Consignes de l'exercice:
- 1) Reformulez plus brièvement le paragraphe de l'extrait qui commence par « À Sept-Îles, le maire Steeve Beaupré » en conservant ses faits principaux.
- 2) Reprenez l'extrait sur le drame de Laval après sa dernière phrase et poursuivez-le.

Extrait:
▬▬▬▬▬▬▬▬▬▬

Le chauffeur qui a fait deux morts et six blessés en fonçant dans une garderie de Laval avec un autobus, mercredi matin, a été accusé de deux meurtres au premier degré, de tentative de meurtre, de voies de fait grave et de voies de fait. D’après nos sources, Pierre Ny-St-Amand est détenu à l’infirmerie de Bordeaux depuis mercredi, probablement dans une cellule d’isolement pour ne pas être mêlé aux autres personnes.

« Un drame humain »

À Sept-Îles, le maire Steeve Beaupré, qui connaît personnellement les membres de la famille de l’accusé, se dit aussi bouleversé. « C’est une tragédie, ce n’est pas nécessairement prévisible, c’est un drame humain. Au nom du conseil et de la population de Sept-Îles, on offre nos condoléances aux personnes endeuillées », a-t-il déclaré dans un entretien avec La Presse.

Sur les réseaux sociaux, les témoignages similaires ont abondé dans les dernières heures. « Je connais très bien la famille St-Amand et je ne peux croire qu’ils vivent un tel drame. Une famille aimante qui a toujours eu à cœur l’intérêt de ses enfants. Je n’excuse aucunement le geste posé par l’individu et je pense aux parents des enfants dont la vie leur a été enlevée. Soyez fort la famille St-Amand, vous ne méritiez pas pareil drame », a notamment écrit une dame originaire du Nouveau-Brunswick, Lise Hébert-Bouchard.

« Pierre-Ny, c’était un garçon qui aimait jouer au badminton, qui était un peu timide, qui était rieur, qui avait des parents adoptifs qui l’aimaient. Aujourd’hui, je me demande comment ce bel être humain, que j’ai connu, a pu devenir, dans un moment de détresse, un tueur d’enfants. […] Un mot pour résumer : incompréhensible », a aussi témoigné la résidante de Sherbrooke Josée Loiselle, une amie de l’accusé.

À Laval, le collège Montmorency aussi touché

Pour Amélie Therrien, présidente du syndicat des enseignantes et enseignants du collège Montmorency – où a aussi étudié Pierre Ny St-Amand après avoir déménagé dans le secteur –, il faudra du temps pour se remettre de ce drame.

Tous les profs ici sont complètement bouleversés par ce qui est arrivé. Ce n’est pas tous les jours que ce genre d’évènement arrive, et surtout, ce n’est pas censé arriver.

Amélie Therrien, présidente du syndicat des enseignantes et enseignants du collège Montmorency

« Il y a des étudiantes en soins à l’enfance et en soins infirmiers qui ont été particulièrement touchées, parce qu’elles étaient en stage au moment où certains des enfants sont arrivés à Sainte-Justine. Ces étudiantes se parlent beaucoup, elles sont tissées serré, donc ç’a été vécu un peu plus difficilement pour elles. C’est le premier gros évènement auquel elles doivent faire face dans leur stage », poursuit Mme Therrien.

▬▬▬▬▬▬▬▬▬▬

[Données sur la localisation de cibles visibles]
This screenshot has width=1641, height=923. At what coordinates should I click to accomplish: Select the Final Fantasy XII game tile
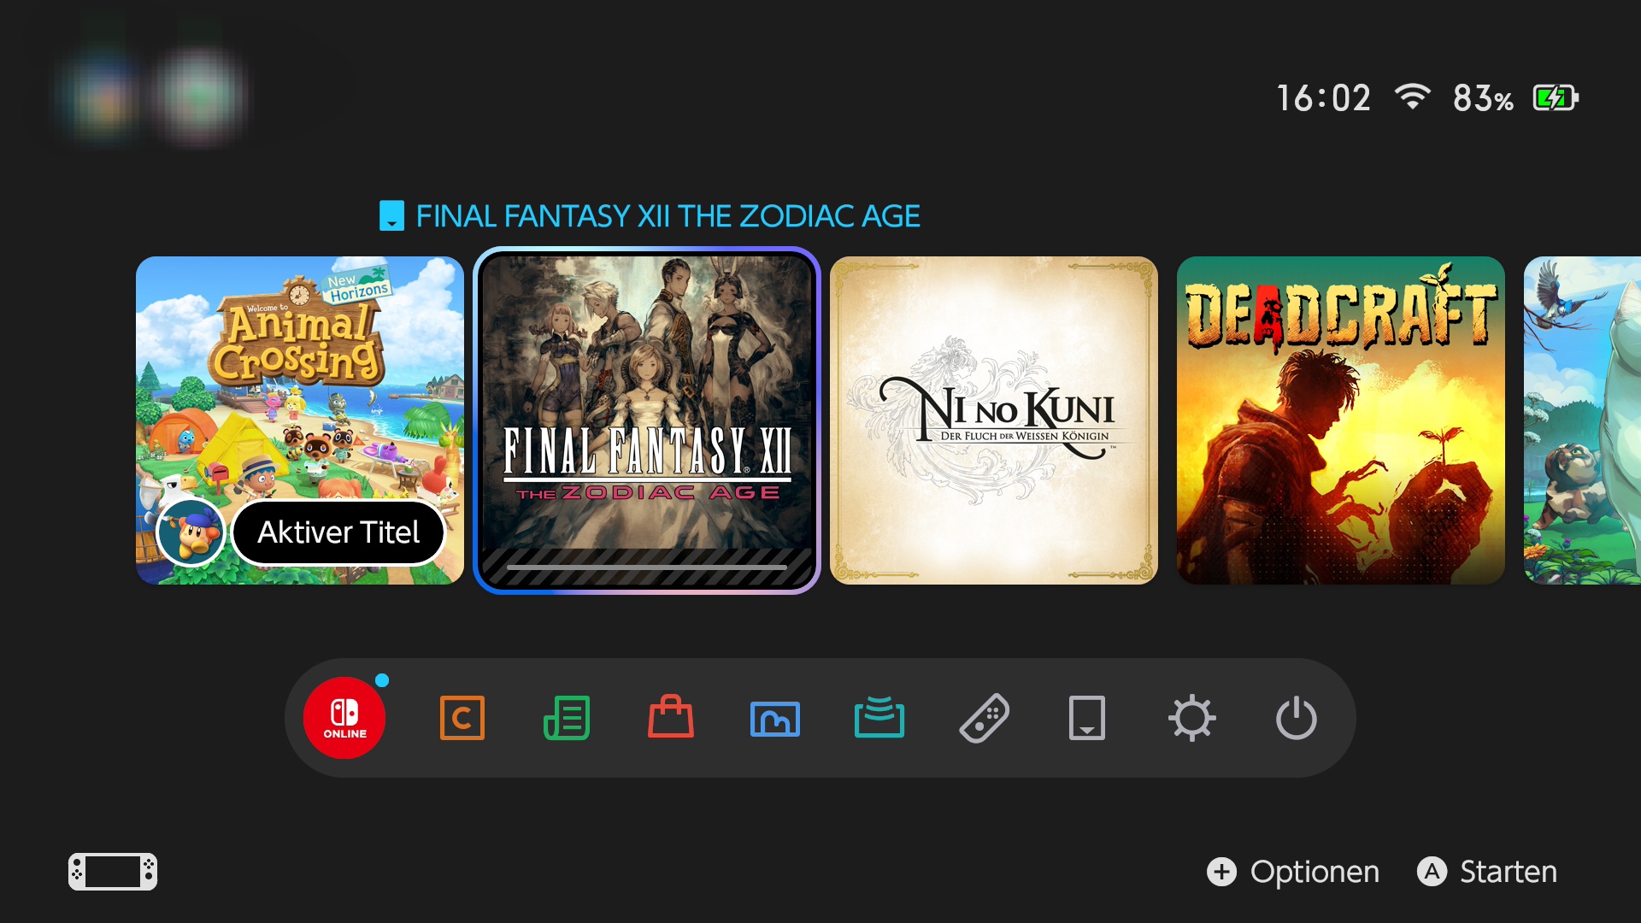646,420
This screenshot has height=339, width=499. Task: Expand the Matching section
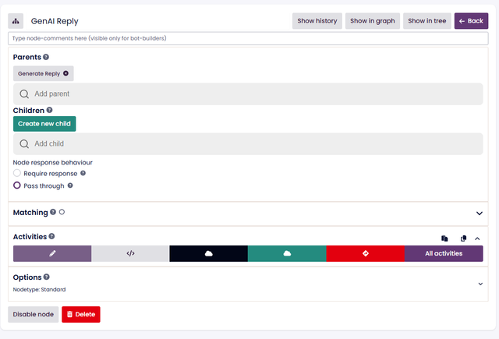[x=479, y=213]
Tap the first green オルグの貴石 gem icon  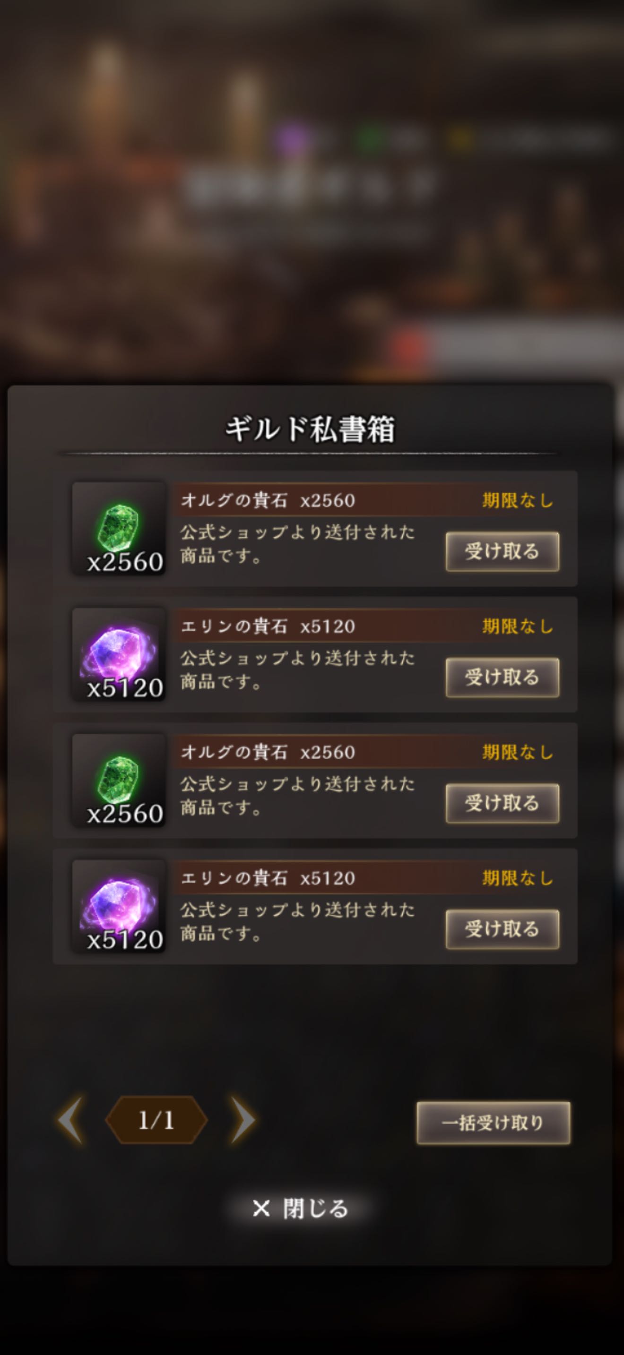(119, 529)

▬▬▬▬▬▬▬▬▬▬

Réponses fournies:
- 1) À Sept-Îles, le maire Steeve Beaupré, qui connaît personnellement la famille de l'accusé, se dit bouleversé. Dans un entretien avec La Presse, il a parlé d'une tragédie et d'un drame humain pas nécessairement prévisible. Au nom du conseil et de la population de Sept-Îles, il a offert ses condoléances aux personnes endeuillées.

- 2)
Celle-ci rappelle que plusieurs moyens d’obtenir du soutien ont été mis en place par la direction du collège et le CISSS de Laval. « Les ressources humaines ici ont vraiment été très proactives, en contactant directement les départements. Souvent, au syndicat, on vient nous voir quand l’aide ne vient pas. Mais là, ça a vraiment été bien géré », poursuit la syndicaliste.

Le collège Montmorency, lui, n’a pas souhaité commenter la situation lorsqu’il a été appelé à le faire, jeudi. « Nos pensées accompagnent évidemment les familles et les proches des victimes ainsi que les enfants, parents et employés de la garderie », a néanmoins souligné la directrice adjointe aux communications, Marilyn Doucet.

Offrir du soutien à la famille du suspect

Tout le monde qui est impliqué dans la tragédie doit recevoir du soutien, y compris la famille du suspect, indique Georgia Vrakas, professeure agrégée au département de psychoéducation de l’Université du Québec à Trois-Rivières.

Avec ce qui s’est passé, il y a plus de chances que [la famille de l’accusé] soit pointée du doigt ou associée négativement avec la situation. Clairement, on ne veut pas ça.

Georgia Vrakas, professeure agrégée au département de psychoéducation de l’Université du Québec à Trois-Rivières

À la suite du drame, « il y a eu toute une mobilisation, un centre de crise pour les victimes, les familles, les proches : c’est ce qu’il fallait faire en premier lieu », dit la psychiatre légiste France Proulx, de l’Institut national de psychiatrie légale Philippe-Pinel.

Il ne faut toutefois pas oublier les proches du suspect. « On peut s’attendre à ce que des proches soient en détresse et aient besoin de soutien, parce qu’eux aussi ont à composer probablement avec l’inexplicable et l’incompréhension », indique la Dre Proulx. « En plus, ils vont devoir composer avec l’opinion publique », ajoute-t-elle.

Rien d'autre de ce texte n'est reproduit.